Instructions for the task => Collect the lines of the entries where "this" shows up.

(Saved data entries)
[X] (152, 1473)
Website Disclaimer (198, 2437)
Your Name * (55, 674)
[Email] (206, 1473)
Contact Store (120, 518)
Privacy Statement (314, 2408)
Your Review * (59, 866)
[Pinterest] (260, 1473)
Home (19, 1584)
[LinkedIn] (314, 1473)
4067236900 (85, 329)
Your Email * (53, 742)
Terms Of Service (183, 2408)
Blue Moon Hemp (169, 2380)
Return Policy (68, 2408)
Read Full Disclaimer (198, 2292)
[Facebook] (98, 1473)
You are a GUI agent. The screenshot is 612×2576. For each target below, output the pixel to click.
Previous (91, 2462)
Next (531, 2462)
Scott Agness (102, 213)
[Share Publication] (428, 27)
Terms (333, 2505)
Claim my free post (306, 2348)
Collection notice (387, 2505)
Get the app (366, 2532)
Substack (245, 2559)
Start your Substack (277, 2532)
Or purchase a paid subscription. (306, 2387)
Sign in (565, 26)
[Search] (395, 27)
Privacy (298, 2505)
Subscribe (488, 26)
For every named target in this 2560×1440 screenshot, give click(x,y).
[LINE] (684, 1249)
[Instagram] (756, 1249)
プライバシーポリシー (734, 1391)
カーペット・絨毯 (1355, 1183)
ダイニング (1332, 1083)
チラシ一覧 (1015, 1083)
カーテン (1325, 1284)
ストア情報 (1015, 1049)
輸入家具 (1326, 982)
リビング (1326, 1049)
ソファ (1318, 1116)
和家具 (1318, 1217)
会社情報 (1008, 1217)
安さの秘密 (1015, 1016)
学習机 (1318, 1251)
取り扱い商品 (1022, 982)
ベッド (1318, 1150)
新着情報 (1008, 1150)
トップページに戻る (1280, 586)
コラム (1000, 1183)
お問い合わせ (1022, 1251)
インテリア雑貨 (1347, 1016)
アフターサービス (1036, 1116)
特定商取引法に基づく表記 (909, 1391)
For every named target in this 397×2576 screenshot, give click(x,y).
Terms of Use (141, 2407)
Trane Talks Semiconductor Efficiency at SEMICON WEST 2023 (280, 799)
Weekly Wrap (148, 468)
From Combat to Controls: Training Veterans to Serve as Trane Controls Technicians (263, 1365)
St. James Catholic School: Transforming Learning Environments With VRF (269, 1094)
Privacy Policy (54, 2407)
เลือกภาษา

Solution to the problem =>
For every named target in this 2560×1440 screenshot, give click(x,y).
For every named target in this 397×2576 screenshot, give click(x,y).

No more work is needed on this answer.